E mentre siamo qui insieme, ero sicuro che non te ne saresti andata solo per testardaggine.

E avrei potuto dimostrarti che sono la persona di cui hai bisogno. Beh, ecco, quasi tutto è come avevo sognato. Sì…

— Ma sono incinta, — sospirò Alina.

— Maxim, ma mi hai sempre odiato.

— Chi ti ha detto questo?

— Chi altro? Non potevi vivere nemmeno un secondo senza provocarmi. E lo facevi apposta.

— Cosa altro dovevo fare? Dire che mi piaci? Così mi avresti preso in giro?

Alina lo guardò sbalordita.

Ora, tutte le loro liti sembravano completamente diverse.

— Che persona sono… Maxim, perdonami.

— Non ho nulla da perdonarti. Grazie per aver passato questo mese con me.

Ti dico subito, non è diventato più facile, è diventato molto più difficile.

— Perché?

— Perché ora non capisco come farò a vivere senza di te.

— Maxim, ma sono incinta di un altro uomo.

— Non ho capito queste parole. E cosa c’entra? O pensi sul serio che il bambino, il tuo bambino, possa diventare estraneo per me?

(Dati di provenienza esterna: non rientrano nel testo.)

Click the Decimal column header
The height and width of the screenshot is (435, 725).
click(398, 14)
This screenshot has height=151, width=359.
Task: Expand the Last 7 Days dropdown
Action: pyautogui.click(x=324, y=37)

— Va bene, basta parlare a vuoto. Quando vai in città?

Alina non rispose.

E lui si girò sorpreso.

Lei sorrideva.

— Alina, che succede?

— Sai, Maxim, niente è cambiato.

Mi viene ancora voglia di colpirti per farti svegliare.

Se non mi baci subito, ti assicuro che ti lancerò qualcosa contro.

Maxim fece cautamente un passo avanti.

Nella sua testa gli passò il film “Le ragazze”, dove il protagonista baciò l’eroina e subito si coprì con le mani, aspettandosi un colpo.

Si sentiva più o meno così, ma il colpo non arrivò.

Alina gli mise le braccia attorno al collo e disse seriamente:

— Non lasciarmi andare mai più, per favore, altrimenti senza di te non sarò capace di fare nulla.